Excerpt>
When the mind is used as an instrument and led by the desire for supremacy and cleverness, then there is only so-called spirituality. The level it reaches is superficial and acquisitive. There is one one-way communication with others and no dialogue. The immense knowledge contained in the Teachings is used as a hunting ground. Here the mind is searching for self-perpetuation and self-expansion, and it is in need of an audience to relate to, in order to demonstrate its technical skills. The result is a career-mind, soaked in spiritual materialism aiming for material results only and a high-ranked position in any vehicle that promulgates certain objects and ideas. It flourishes through recognition, appreciation, and what makes it worse, it demands to be pleased.

The mind, when controlled by Kama, has no true connection with the higher faculties, and it will not really learn at all, since it is a hostage in its own house of thought. It has to break out of it, to liberate itself, restructure itself drastically. Man is both his own creation and creator, his destiny lies within himself.

Theosophical literature often refers to human beings as one class of young gods incarnated in bodies of flesh at the present stage of their particular evolutionary journey. Therefore, the breaking down of the walls of the old house is a part of that process. Mind, in this undertaking, is the key to regeneration, which results in the birth of a New Man. To get out of the impasse and in order to allow the mind to be a mechanism whereby the inexhaustible learning process is practically implied in order to come to a state whereby self-centeredness is eliminated and substituted by altruism, many steps have to be taken.

Like a pioneer cultivating the wilderness, the New Man will create other landscapes and horizons. Man the thinker has to find a silent place where the racing-mind is brought to rest. When it is not after an immediate outcome, in quietness and serenity, it will observe and discover its latent strength. Not through suppression, but through real insight and love, the lower levels will be abandoned and awareness will arise.

Data records

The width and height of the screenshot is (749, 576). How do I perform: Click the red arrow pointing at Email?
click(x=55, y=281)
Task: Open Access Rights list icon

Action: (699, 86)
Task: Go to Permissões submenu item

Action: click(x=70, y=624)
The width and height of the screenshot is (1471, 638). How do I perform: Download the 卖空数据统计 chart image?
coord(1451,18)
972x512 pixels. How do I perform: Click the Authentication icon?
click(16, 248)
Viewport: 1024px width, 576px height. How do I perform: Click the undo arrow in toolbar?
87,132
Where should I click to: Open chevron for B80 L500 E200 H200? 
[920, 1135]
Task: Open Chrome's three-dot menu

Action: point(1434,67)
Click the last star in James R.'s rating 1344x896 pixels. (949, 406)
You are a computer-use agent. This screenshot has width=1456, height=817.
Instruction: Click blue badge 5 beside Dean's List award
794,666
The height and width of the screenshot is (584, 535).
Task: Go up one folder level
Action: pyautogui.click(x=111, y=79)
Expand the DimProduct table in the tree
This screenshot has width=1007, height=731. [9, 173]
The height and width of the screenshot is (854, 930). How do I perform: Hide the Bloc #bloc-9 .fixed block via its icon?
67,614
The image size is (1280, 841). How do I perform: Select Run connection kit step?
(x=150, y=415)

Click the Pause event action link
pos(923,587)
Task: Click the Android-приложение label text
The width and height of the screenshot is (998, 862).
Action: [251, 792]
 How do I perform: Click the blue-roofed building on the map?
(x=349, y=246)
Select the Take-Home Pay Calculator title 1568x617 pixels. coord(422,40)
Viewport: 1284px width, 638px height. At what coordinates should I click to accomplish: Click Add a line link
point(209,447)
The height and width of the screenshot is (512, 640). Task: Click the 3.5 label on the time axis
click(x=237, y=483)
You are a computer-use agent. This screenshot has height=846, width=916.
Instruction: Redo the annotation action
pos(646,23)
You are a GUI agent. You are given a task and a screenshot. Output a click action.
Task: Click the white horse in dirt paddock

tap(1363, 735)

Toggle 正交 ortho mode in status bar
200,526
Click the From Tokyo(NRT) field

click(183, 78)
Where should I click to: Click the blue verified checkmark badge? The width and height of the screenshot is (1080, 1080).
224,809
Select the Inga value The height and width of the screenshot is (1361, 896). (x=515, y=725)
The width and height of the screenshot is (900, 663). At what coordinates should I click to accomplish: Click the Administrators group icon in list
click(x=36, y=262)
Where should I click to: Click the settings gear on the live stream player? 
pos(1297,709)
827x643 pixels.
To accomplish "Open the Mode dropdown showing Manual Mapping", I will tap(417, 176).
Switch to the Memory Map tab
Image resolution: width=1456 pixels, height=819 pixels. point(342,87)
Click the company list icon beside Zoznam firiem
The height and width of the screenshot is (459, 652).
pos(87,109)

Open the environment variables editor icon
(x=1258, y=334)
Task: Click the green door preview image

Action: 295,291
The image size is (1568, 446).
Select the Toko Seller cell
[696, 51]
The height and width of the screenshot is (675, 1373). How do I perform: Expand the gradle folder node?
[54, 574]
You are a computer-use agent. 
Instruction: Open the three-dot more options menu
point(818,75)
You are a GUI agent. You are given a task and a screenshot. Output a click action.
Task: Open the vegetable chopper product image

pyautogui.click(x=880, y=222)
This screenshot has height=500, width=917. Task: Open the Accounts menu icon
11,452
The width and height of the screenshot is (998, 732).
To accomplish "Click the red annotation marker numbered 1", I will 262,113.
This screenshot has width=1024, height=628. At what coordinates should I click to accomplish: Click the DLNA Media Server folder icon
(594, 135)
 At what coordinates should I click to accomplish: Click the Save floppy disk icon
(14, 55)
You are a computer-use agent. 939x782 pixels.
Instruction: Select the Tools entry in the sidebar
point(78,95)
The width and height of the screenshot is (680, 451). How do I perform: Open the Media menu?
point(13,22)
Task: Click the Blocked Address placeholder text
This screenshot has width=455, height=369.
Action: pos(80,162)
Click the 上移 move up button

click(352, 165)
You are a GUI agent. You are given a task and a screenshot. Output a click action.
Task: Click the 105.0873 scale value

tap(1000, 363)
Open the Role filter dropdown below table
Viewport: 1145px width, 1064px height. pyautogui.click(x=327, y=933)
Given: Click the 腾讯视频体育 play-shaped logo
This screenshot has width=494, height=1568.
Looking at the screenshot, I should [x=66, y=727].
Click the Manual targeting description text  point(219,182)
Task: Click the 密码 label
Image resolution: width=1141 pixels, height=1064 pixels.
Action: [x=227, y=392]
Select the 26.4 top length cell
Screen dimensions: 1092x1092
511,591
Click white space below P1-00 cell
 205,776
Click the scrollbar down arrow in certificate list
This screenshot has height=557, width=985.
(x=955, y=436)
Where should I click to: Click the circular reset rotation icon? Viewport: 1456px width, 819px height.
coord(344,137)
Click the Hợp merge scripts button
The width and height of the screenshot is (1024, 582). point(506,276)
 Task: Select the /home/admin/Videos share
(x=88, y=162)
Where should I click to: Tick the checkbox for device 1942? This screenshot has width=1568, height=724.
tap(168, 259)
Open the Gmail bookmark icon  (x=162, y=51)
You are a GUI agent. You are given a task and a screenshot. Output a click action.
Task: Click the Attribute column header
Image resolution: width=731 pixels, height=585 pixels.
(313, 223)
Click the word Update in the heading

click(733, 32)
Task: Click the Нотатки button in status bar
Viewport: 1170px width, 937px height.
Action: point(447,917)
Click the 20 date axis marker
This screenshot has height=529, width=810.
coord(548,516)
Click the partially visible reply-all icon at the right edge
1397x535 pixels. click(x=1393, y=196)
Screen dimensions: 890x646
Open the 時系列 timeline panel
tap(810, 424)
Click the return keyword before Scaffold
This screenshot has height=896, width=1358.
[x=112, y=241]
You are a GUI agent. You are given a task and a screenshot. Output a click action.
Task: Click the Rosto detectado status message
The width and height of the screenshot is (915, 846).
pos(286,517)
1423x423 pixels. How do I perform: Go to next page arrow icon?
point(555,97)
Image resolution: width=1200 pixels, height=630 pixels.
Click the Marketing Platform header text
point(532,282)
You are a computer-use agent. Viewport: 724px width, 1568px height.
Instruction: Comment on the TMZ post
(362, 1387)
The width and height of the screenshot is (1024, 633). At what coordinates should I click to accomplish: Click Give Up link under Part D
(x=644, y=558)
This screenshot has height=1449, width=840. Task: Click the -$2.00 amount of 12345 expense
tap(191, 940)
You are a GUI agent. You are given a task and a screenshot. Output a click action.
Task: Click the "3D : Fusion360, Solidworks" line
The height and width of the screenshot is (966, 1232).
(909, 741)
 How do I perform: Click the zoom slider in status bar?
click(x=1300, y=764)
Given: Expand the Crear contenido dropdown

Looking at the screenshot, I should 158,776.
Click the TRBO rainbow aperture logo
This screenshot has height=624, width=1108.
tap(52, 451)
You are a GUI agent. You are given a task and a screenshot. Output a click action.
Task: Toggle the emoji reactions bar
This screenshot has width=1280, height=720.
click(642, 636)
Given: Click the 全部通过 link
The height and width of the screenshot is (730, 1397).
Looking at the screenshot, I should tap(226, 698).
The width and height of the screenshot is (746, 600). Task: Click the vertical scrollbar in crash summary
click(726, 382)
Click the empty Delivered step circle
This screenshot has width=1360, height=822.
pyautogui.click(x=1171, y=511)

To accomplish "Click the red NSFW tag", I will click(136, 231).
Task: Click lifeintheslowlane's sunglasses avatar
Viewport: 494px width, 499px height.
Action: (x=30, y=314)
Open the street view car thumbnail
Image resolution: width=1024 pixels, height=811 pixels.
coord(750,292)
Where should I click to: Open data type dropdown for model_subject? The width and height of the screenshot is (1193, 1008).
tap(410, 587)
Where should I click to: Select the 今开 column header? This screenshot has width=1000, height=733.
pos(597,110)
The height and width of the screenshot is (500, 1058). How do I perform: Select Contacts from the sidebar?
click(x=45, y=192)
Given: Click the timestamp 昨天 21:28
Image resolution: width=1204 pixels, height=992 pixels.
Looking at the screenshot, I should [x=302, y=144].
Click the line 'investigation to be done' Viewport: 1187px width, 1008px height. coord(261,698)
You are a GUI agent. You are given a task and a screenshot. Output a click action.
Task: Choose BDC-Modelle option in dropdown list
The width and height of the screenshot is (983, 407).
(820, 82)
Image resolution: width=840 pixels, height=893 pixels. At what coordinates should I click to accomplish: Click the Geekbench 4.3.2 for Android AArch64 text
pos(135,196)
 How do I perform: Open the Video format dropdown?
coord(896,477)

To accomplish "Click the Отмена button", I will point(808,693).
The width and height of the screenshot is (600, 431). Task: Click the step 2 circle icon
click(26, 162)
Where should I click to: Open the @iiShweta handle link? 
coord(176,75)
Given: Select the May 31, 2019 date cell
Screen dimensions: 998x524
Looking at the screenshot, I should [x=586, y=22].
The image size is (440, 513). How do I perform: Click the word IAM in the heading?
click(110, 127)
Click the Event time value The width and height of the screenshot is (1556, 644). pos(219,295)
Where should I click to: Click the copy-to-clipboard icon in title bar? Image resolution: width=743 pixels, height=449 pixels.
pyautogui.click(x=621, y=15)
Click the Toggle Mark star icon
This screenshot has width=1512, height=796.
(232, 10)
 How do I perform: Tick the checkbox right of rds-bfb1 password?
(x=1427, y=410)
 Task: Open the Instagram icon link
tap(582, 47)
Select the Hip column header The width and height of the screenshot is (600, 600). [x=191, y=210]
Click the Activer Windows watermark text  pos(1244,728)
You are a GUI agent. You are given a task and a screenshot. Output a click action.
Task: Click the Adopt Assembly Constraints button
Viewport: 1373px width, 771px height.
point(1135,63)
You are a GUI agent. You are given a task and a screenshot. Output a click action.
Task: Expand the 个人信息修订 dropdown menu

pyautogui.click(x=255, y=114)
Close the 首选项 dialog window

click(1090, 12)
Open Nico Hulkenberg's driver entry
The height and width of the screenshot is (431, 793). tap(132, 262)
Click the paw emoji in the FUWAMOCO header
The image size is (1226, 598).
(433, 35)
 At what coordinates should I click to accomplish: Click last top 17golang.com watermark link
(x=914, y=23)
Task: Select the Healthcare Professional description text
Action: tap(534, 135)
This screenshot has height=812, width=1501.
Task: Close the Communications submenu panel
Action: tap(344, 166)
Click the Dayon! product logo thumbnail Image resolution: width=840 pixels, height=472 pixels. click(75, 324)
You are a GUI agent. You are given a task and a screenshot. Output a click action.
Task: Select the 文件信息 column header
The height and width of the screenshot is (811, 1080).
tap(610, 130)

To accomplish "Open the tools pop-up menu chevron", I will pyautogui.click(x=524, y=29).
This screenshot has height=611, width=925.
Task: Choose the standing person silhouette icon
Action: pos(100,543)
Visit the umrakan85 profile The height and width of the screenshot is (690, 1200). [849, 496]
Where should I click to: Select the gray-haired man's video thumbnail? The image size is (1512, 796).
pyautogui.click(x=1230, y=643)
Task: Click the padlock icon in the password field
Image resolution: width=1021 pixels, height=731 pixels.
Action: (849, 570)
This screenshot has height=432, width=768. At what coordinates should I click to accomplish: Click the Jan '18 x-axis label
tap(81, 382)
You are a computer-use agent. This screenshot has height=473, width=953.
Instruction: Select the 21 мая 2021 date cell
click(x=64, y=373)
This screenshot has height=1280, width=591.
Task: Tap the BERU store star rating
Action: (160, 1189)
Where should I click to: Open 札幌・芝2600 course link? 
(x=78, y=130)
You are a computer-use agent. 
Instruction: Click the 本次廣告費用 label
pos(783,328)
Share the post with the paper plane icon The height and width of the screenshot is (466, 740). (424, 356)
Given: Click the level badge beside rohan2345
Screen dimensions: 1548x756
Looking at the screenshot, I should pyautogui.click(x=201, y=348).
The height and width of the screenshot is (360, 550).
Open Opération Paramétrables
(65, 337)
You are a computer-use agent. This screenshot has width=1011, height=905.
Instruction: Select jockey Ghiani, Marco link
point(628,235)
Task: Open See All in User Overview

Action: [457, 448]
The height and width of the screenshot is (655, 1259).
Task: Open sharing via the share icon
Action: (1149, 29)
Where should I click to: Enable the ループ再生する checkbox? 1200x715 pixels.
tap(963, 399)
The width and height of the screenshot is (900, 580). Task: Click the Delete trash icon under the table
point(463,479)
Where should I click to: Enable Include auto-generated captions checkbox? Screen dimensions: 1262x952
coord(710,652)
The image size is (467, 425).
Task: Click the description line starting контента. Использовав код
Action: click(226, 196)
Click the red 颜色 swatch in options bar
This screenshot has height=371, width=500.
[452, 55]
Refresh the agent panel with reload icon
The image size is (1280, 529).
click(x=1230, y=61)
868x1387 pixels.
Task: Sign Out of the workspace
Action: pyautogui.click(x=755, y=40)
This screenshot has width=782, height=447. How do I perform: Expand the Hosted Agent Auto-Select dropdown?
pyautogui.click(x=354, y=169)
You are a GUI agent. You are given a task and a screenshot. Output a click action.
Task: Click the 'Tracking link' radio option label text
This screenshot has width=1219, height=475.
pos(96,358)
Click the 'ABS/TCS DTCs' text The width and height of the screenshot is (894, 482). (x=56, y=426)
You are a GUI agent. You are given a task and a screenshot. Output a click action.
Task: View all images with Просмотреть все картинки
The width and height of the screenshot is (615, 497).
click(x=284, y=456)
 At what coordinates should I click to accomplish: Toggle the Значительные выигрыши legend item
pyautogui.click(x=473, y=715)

Tasks and exercises>
1/ Can you reproduce the stretch of the passage on the mind from "Like a pioneer" through "awareness will arise."?
2/ Could you condense the paragraph of the passage on the mind that begins "The mind, when controlled by Kama" into a short list?

Numbered answers>
1/
Like a pioneer cultivating the wilderness, the New Man will create other landscapes and horizons. Man the thinker has to find a silent place where the racing-mind is brought to rest. When it is not after an immediate outcome, in quietness and serenity, it will observe and discover its latent strength. Not through suppression, but through real insight and love, the lower levels will be abandoned and awareness will arise.

2/
- When controlled by Kama, the mind has no true connection with the higher faculties.
- It does not really learn, because it is a hostage in its own house of thought.
- It has to break out, liberate itself, and restructure itself drastically.
- Man is both his own creation and creator, and his destiny lies within himself.